• _WHAT YOU WILL DO_:
Reproduce the material below word for word, leaving out the pictures.
** begin SUPPLIED MATERIAL **
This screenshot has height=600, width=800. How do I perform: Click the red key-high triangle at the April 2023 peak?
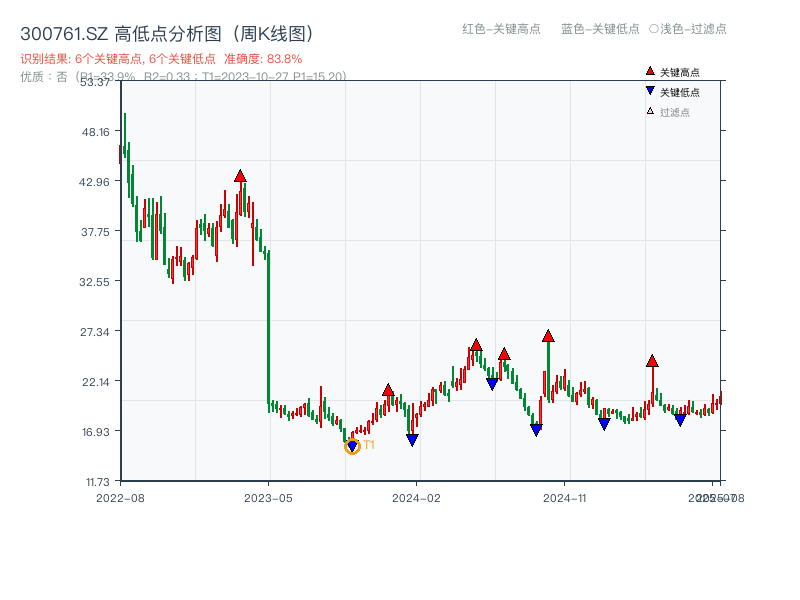coord(241,174)
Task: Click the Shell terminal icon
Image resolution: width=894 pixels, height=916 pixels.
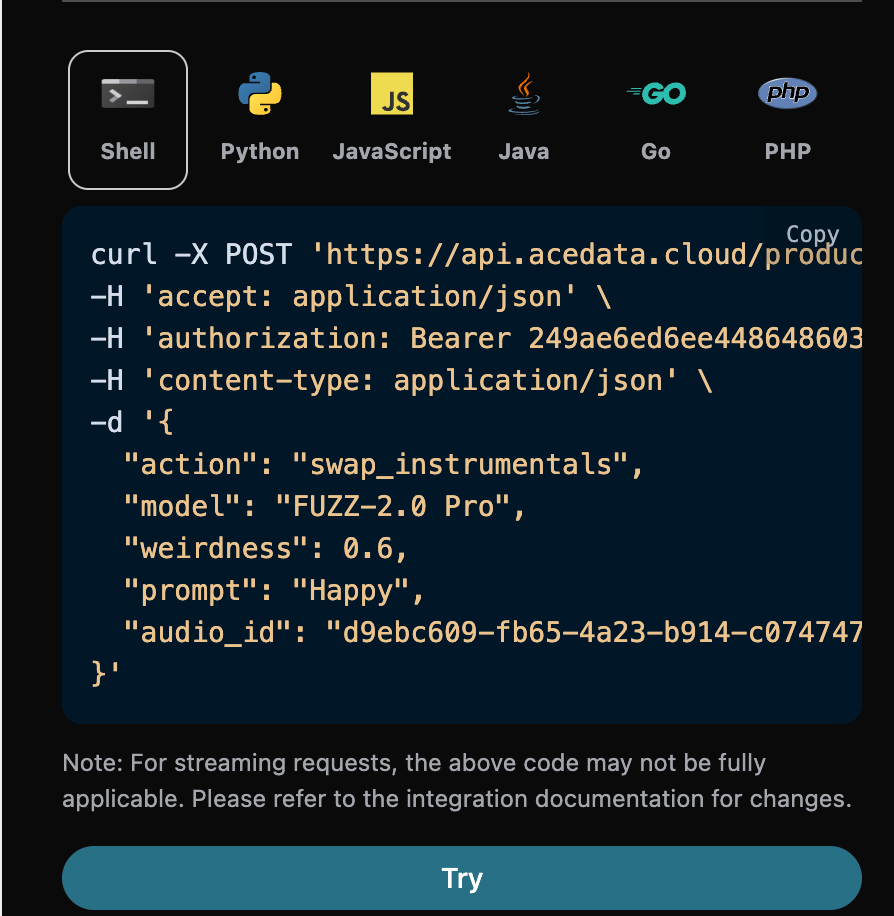Action: (128, 95)
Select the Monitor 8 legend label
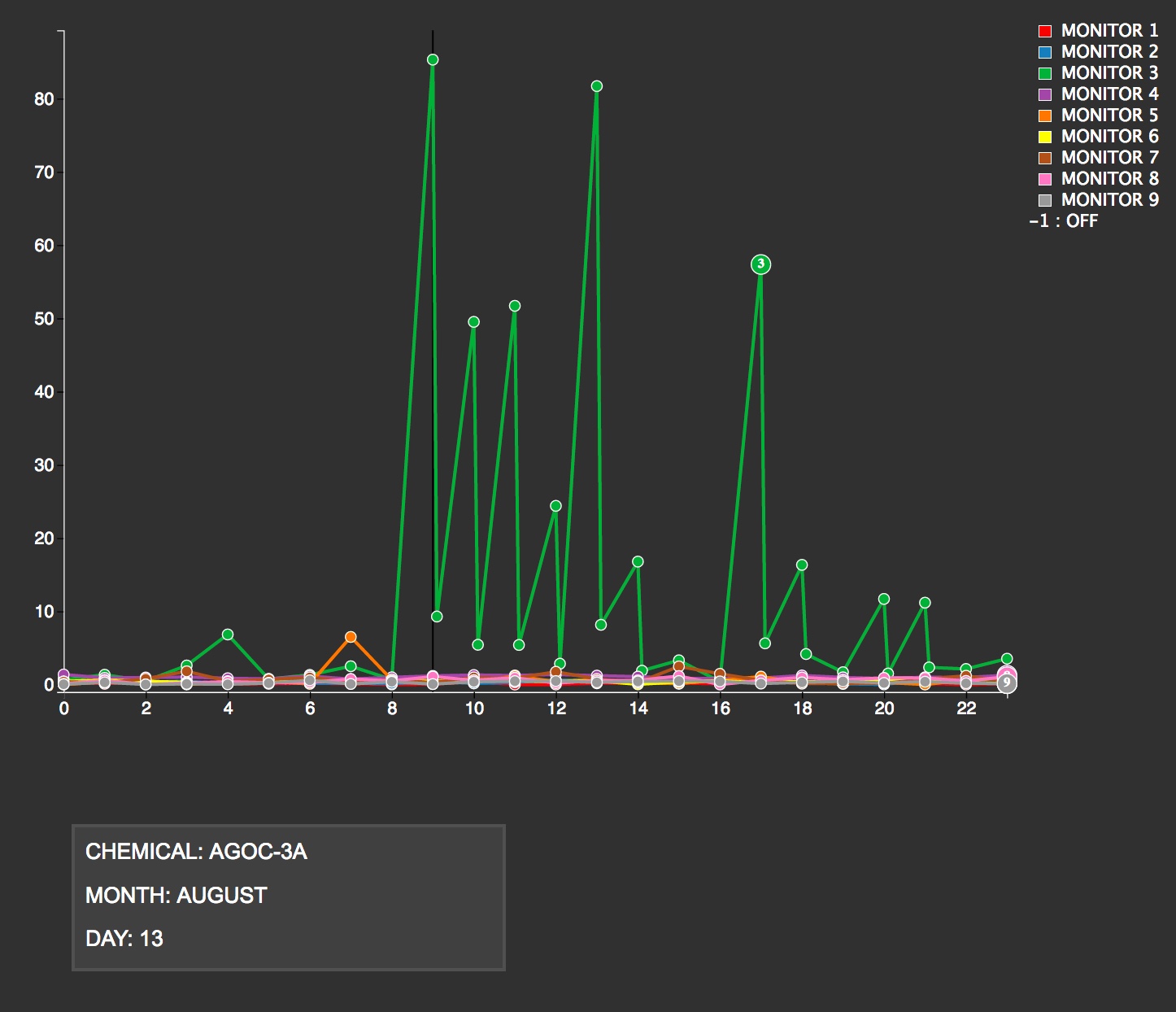 click(1109, 179)
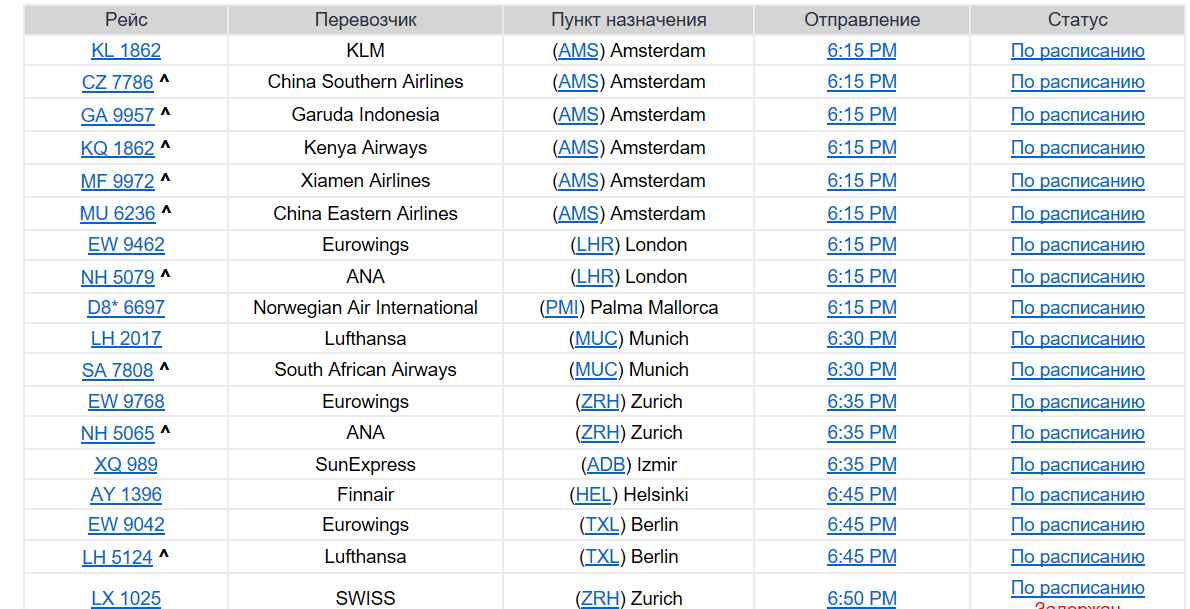Open flight CZ 7786 details
The width and height of the screenshot is (1190, 609).
118,83
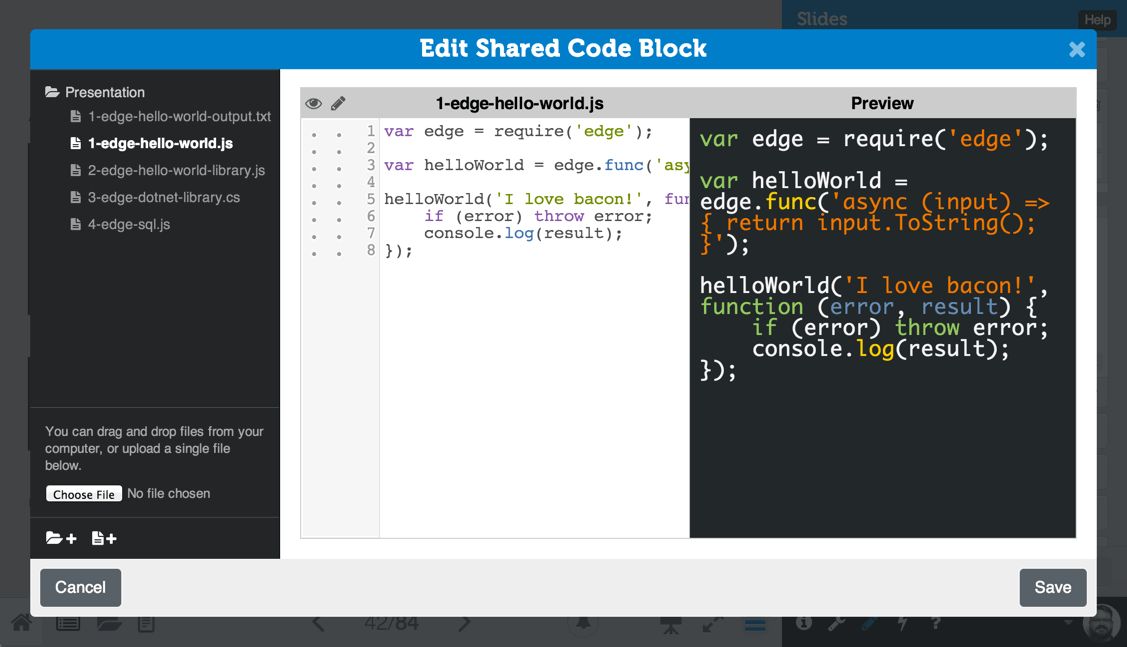The height and width of the screenshot is (647, 1127).
Task: Close the Edit Shared Code Block dialog
Action: 1076,49
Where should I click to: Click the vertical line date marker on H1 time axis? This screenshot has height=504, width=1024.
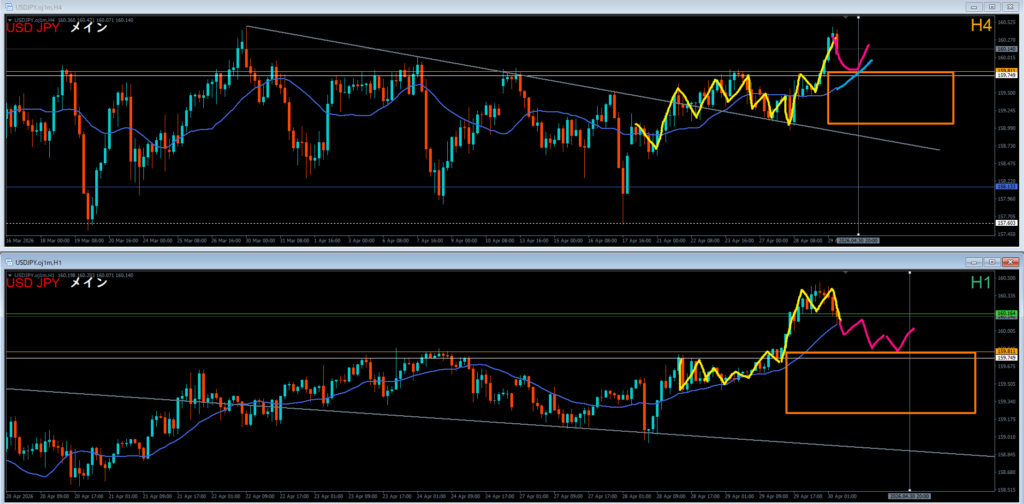point(908,495)
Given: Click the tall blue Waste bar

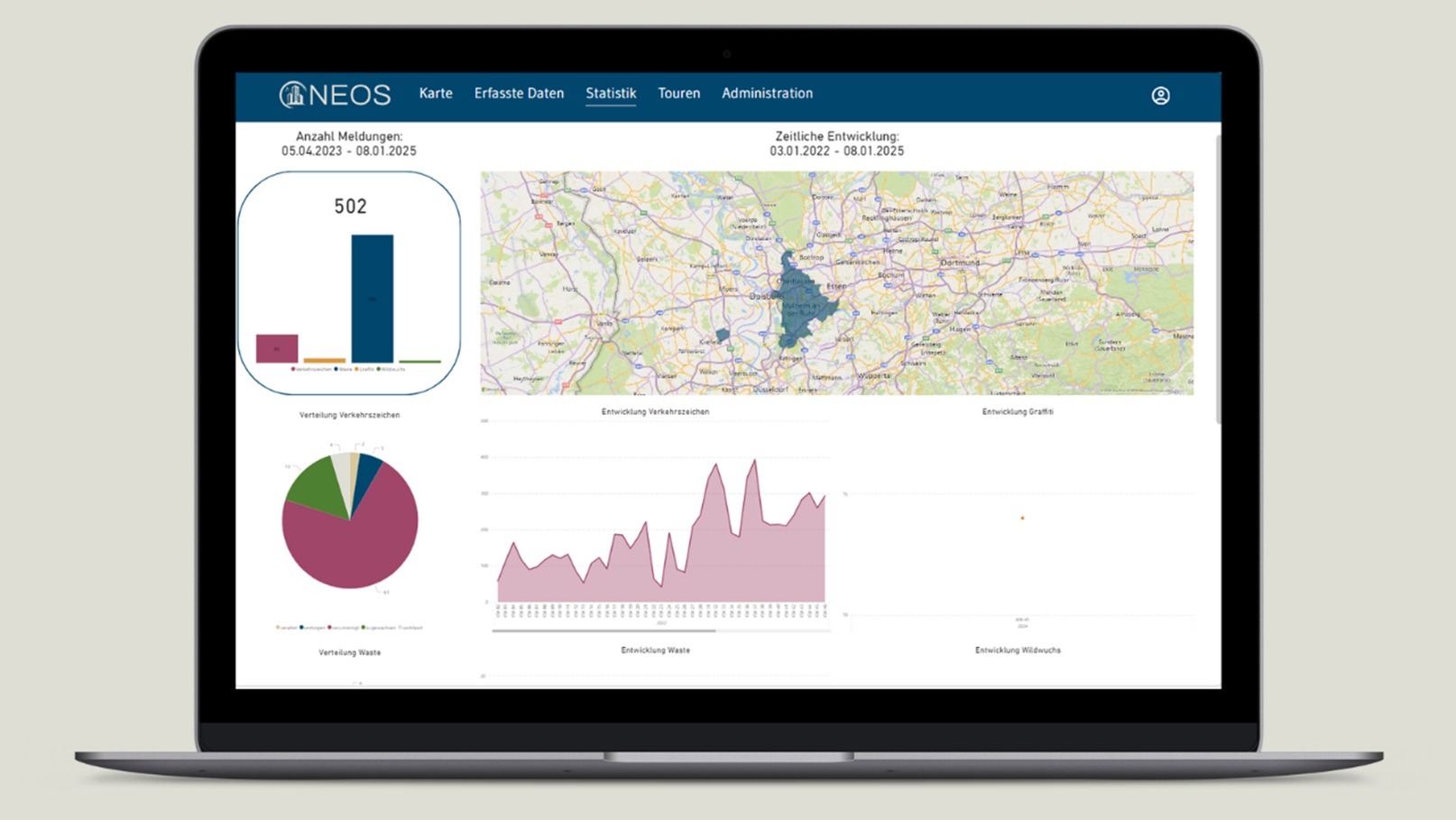Looking at the screenshot, I should pyautogui.click(x=372, y=298).
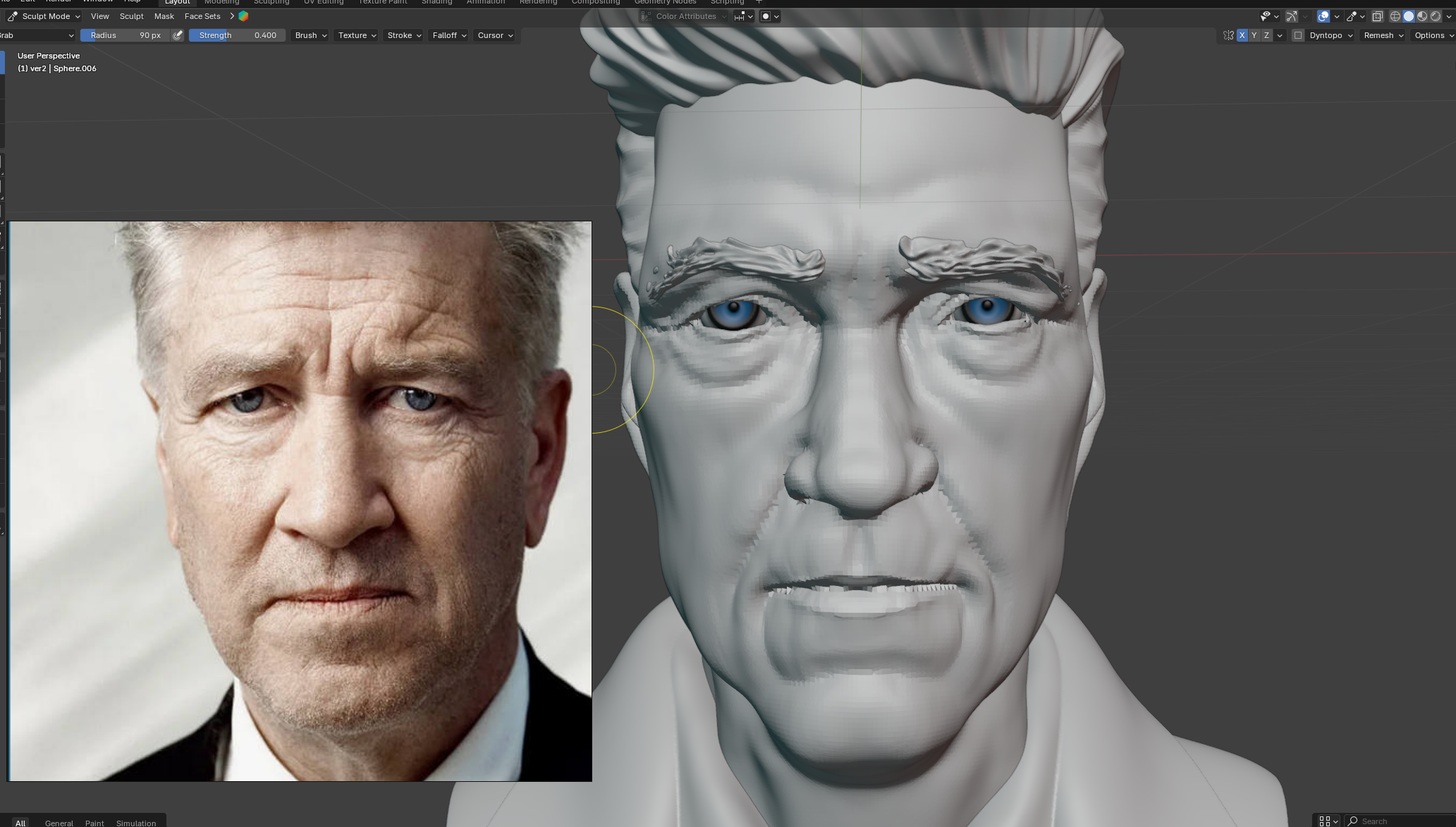Click the viewport gizmo arrow icon
This screenshot has width=1456, height=827.
(x=1291, y=16)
** end SUPPLIED MATERIAL **
• _REPLY_:
This screenshot has height=600, width=800. How do I perform: Click the red key-high triangle at the April 2023 peak?
coord(241,174)
Task: Click the Shell terminal icon
Image resolution: width=894 pixels, height=916 pixels.
Action: (128, 95)
Select the Monitor 8 legend label
 click(1109, 179)
Open flight CZ 7786 details
The width and height of the screenshot is (1190, 609).
118,83
The height and width of the screenshot is (647, 1127).
Task: Close the Edit Shared Code Block dialog
Action: 1076,49
Where should I click to: Click the vertical line date marker on H1 time axis? This screenshot has height=504, width=1024.
point(908,495)
Given: Click the tall blue Waste bar

Looking at the screenshot, I should pyautogui.click(x=372, y=298).
Click the viewport gizmo arrow icon
This screenshot has width=1456, height=827.
(x=1291, y=16)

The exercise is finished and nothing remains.